ランゴ(lango)は、西アフリカ・マリ共和国を中心とした地域の音楽・文化の文脈で使われる語で、特定の弦楽器や音楽的実践を指す場合があります。マリはグリオ(jeli)と呼ばれる世襲の語り部・音楽家の伝統が根付いており、コラ・バラフォン・ンゴニ・カマレンゴニといった多彩な楽器文化を持ちます。
カマレンゴニ(kamelengoni)は「若者のコラ」とも呼ばれる六弦から十弦程度のハープリュート型弦楽器で、ランゴ系の呼称で呼ばれることもある楽器です。ひょうたんの共鳴胴に棒状のネックを挿し込み、弦を指でつまびく奏法が特徴で、現代的なブルース・ジャズとも親和性があることから国際的な音楽シーンでも注目されています。

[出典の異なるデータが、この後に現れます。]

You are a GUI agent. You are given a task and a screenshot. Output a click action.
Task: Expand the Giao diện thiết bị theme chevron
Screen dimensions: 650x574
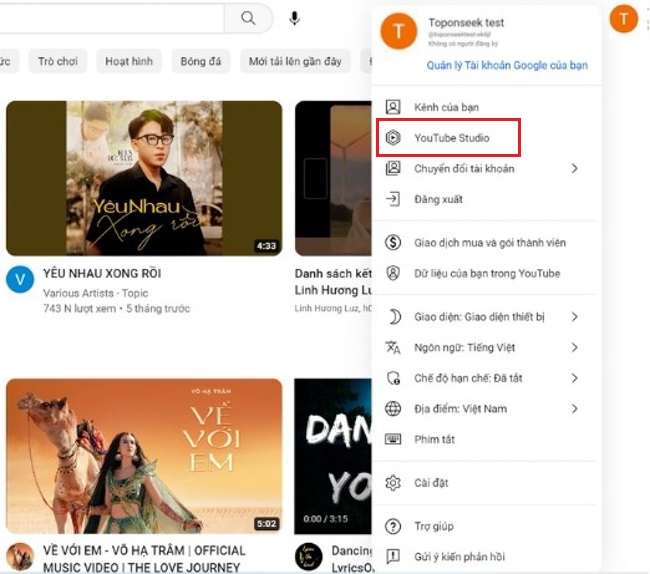pyautogui.click(x=575, y=317)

西アフリカの弦楽器・音楽の特徴として以下が挙げられます。
- ひょうたんや木をくり抜いた共鳴胴を使用した有機的な音色
- 口承・演奏を通じて家系内で受け継がれる伝承方法
- 農耕・儀礼・冠婚葬祭など社会的な場面での演奏機能
- 即興と定型旋律を組み合わせた演奏スタイル
西アフリカの音楽はアメリカのブルースやジャズの起源にも深く関わっており、ランゴをはじめとする伝統弦楽器はその文化的連鎖を考えるうえで重要な位置を占めています。
使い方・例文
世界音楽(ワールドミュージック)のフェスティバルやドキュメンタリーで、マリの伝統的な弦楽器奏者が演奏する場面にランゴ系の楽器が登場することがあります。